── Texto dado ──

La novela gráfica editada por Defiladero incluye los números de la gran tragedia del nazismo: 42.500 campos de concentración, guetos, centros de detención y fábricas de trabajo forzoso repartidos por el centro y este de Europa; entre 15 y 20 millones de personas internadas en los campos del horror; seis millones de judíos y cinco millones de otras etnias, aniquilados (presos políticos, gitanos, homosexuales, yugoslavos, rusos, españoles…). El autor, Jordi Peidro (Alcoi, 1965), se dedica desde hace más de tres décadas a la narración, por las vías del teatro, el cartelismo, la novela o los tebeos. Ha dibujado álbums como «El ojo del africano», cómics largos («La bahía del ahogado») y otros de formato corto («Las aventuras de Melchor Mombo»). En la novela sobre Francisco Aura y Mauthausen, hace servir las ilustraciones para revelar algunas claves historiográficas. La serie de viñetas sobre «Las aventuras de Serranito Súñer» -en concreto la titulada «Solos sin casa»- muestra a Hitler preguntando al «cuñadísimo» y ministro franquista entre 1938 y 1942 por los «amiguitos (españoles) tuyos en mis campos». A lo que el jerarca falangista responde: «Te los regalo. Haz con ellos lo que quieras».
En el «sanatorio» de Gusen, a cinco kilómetros de Mauthausen, «enfermar estaba prohibido, ingresar en la enfermería era tentar a la suerte: la mayoría no regresaban», recuerda Francisco Aura. La dosis de gasolina en el corazón se convirtió en uno de los métodos para finiquitar a los «débiles». En sólo una viñeta, la novela esquematiza la famosa «escalera» de Mauthausen, formada por 186 escalones de piedra que comunicaban el campo de concentración con la cantera. Días que se eternizaban con la carga de bloques enormes a la espalda, y una cruel división del trabajo que distinguía entre los que extraían las piedras y quienes las subían al campo (un mínimo de 30 kilogramos a la espalda y hasta quince viajes diarios). Los prisioneros tenían que cargar con los bloques mayores, de lo contrario se verían sometidos al castigo y las palizas de los «kapos». Puro esclavismo de sol a sol, que deparaba lo peor para la cumbre, donde se hallaban los «paracaidistas». En la cima, guardias y «kapos» arrojaban a patadas, golpes y garrotazos sobre todo a los judíos. Si alguno sobrevivía, subía otra vez y se le lanzaba de nuevo por el precipicio. Los cadáveres se acumulaban sobre las piedras, y se trasladaban al crematorio.

───
── Datos aportados ──

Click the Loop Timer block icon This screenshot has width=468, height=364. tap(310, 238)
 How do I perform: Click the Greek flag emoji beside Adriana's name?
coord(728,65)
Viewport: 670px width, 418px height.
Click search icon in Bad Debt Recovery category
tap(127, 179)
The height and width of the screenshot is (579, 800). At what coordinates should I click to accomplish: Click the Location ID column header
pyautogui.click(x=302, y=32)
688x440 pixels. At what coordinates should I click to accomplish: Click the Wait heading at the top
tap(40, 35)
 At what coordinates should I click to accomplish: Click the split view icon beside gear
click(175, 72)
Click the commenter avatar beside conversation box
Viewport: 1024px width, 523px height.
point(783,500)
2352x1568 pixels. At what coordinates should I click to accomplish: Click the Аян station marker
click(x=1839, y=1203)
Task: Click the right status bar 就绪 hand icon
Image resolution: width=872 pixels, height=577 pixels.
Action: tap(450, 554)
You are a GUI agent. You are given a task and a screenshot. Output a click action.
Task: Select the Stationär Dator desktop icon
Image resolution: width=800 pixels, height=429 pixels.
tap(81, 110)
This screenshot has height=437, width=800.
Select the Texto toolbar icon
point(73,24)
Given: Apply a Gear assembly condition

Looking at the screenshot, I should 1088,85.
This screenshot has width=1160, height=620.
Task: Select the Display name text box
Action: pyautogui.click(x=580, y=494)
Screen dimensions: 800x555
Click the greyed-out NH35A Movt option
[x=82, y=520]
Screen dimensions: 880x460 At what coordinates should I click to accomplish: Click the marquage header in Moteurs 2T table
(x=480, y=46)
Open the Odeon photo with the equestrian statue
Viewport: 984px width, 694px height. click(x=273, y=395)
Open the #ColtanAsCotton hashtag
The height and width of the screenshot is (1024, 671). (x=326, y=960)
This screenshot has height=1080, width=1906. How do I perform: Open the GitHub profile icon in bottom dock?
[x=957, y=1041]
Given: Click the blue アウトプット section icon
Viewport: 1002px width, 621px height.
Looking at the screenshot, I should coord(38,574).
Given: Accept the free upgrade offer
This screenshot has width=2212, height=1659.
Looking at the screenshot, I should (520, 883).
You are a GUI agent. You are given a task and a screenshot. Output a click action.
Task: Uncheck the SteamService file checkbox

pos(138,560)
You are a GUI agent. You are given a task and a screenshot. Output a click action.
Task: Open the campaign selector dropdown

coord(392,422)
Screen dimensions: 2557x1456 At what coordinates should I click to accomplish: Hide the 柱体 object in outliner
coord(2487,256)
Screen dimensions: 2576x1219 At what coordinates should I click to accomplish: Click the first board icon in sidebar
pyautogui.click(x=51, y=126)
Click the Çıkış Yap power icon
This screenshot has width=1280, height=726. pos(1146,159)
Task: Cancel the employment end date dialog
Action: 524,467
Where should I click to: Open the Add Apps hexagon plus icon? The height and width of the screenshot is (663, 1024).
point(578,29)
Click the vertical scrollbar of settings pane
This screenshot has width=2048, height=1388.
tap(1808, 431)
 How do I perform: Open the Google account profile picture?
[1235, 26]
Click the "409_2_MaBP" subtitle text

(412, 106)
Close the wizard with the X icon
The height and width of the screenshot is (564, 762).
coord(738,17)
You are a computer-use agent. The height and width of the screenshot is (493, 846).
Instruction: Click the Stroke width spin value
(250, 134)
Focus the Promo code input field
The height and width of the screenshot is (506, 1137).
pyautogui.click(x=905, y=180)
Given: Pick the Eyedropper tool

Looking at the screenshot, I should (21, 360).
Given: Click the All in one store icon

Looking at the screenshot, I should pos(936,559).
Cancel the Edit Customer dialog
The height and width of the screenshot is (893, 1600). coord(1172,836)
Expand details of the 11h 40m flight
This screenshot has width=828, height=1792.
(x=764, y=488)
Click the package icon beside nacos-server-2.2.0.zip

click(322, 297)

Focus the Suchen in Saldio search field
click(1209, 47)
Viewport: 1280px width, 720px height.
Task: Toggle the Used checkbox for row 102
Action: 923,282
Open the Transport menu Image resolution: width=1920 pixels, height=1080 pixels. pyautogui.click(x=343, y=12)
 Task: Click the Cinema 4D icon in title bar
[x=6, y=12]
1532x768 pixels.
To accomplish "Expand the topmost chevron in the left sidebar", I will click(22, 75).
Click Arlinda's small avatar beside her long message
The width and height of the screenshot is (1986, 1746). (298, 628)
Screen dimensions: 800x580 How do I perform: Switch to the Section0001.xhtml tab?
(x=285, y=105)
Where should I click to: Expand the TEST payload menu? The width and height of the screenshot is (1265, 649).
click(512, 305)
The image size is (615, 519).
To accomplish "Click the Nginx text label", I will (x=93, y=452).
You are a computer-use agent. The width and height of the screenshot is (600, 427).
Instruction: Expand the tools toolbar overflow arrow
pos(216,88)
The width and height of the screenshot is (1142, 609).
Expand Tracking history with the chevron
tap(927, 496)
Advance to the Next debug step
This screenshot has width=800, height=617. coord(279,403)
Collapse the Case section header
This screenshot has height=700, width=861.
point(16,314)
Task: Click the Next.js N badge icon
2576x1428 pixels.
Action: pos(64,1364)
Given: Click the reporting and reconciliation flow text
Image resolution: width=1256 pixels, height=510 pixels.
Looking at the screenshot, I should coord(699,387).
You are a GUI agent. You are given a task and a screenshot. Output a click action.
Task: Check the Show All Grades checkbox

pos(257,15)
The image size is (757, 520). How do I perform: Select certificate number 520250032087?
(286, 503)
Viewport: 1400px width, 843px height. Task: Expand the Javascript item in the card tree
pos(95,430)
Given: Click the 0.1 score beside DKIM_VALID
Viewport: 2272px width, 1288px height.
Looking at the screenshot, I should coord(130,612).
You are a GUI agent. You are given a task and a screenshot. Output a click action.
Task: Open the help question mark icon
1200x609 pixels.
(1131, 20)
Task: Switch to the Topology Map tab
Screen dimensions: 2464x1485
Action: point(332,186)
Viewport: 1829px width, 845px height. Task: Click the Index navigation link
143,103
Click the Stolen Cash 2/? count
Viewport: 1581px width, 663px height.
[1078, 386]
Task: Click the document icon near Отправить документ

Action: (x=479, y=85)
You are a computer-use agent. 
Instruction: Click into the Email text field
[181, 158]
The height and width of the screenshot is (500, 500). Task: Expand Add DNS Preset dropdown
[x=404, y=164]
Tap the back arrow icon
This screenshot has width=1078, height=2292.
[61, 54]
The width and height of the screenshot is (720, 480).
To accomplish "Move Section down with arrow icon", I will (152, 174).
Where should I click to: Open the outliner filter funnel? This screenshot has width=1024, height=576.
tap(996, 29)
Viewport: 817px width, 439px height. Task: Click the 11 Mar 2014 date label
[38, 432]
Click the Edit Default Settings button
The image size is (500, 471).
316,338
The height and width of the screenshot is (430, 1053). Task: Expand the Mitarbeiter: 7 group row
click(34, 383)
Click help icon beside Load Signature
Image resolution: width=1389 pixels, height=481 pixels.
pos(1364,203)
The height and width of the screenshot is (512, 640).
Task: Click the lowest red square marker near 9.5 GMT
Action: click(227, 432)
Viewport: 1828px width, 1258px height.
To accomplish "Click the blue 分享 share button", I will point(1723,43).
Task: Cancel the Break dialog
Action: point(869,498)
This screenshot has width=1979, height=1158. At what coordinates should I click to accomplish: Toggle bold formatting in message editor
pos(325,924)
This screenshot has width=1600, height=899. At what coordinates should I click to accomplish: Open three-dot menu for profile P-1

───

-- Ejercicios propuestos --
1. En el texto sobre Mauthausen, ¿cuántos escalones de piedra formaban la escalera que comunicaba el campo con la cantera?
2. Continúa el texto sobre Mauthausen a partir de su última oración.
Este material no es necesario.

-- Soluciones del ejercicio --
1. 186 escalones.

2.
La escritora y periodista Montserrat Roig dedicó tres años a escribir una magna crónica periodística de 540 páginas, «Els catalans als camps nazis» (Edicions 62, 1977). El libro cifra en cerca de 10.000 los republicanos españoles deportados a los campos de concentración del III Reich, donde murieron el 60%. Por Mauthausen y los «Kommandos» (pequeños campos de concentración que dependían de uno principal) pasaron 7.189 presos republicanos, de los que sobrevivieron 2.187. Sólo en Gusen, «subcampo» dependiente de Mauthausen, perdieron la vida 3.839 españoles. El libro incluye el testimonio de 27 supervivientes del citado campo de concentración, que semejaba un castillo fortificado, hecho con piedra picada de la cantera mortal.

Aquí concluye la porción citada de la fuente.